1454 – 1466. Der dreizehnjährige Krieg


Dr. Bernh. Stadie, a. a. O., Wilhelm Fuhrmann, a. a. O. Richard Wegner a. a. O.

Im Jahre 1453 kam es zum offenen Kriege und der Bund rief den König Casimir IV. von Polen herbei. Allein noch einmal bewies der Orden seine Kraft. Komtur Heinrich Reuss v. Plauen schlug 1454 am 16. September das sechsmal stärkere Heer der Polen bei Konitz und Tausende von den Polen kamen in einem ganz in der Nähe der Stadt belegenen Wasserbruche um, das davon noch heute den Namen „Heerbruch“ führt.

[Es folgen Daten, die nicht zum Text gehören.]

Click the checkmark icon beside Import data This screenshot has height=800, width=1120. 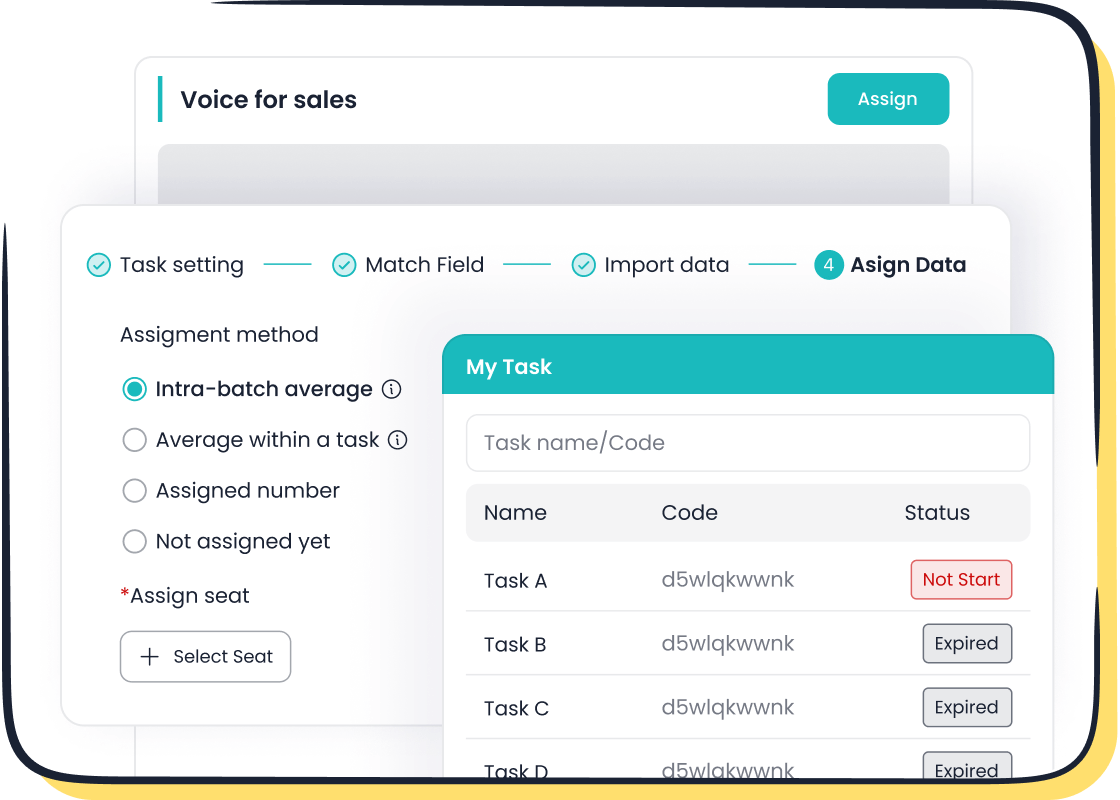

Doch mangelte es dem Orden an Geld; die Söldner forderten Zahlung, die ihnen trotz schwerer Opfer nicht gewährt werden konnte. Daher nahmen sie die Marienburg ein und überlieferten sie (1457) dem Könige Casimir IV. von Polen. Der Krieg wurde noch ein Jahrzehnt mit abwechselndem Glücke fortgesetzt und Konitz während dieser Zeit noch zweimal (1461 und 1465) von den Polen belagert, aber nicht genommen. An die Zeiten, des 13 Jahre währenden Bürgerkriegs, welcher zur Zeit der Erneuerung der polnischen Herrschaft das Land so verödete daß, wie ein Chronist sich ausdrückte, meilenweit kein Busch mehr zu sehen war, da man eine Kuh anbinden konnte. Am 2. Februar 1645 wird nach langer Gegenwehr, die Neuenburg an Polen übergeben.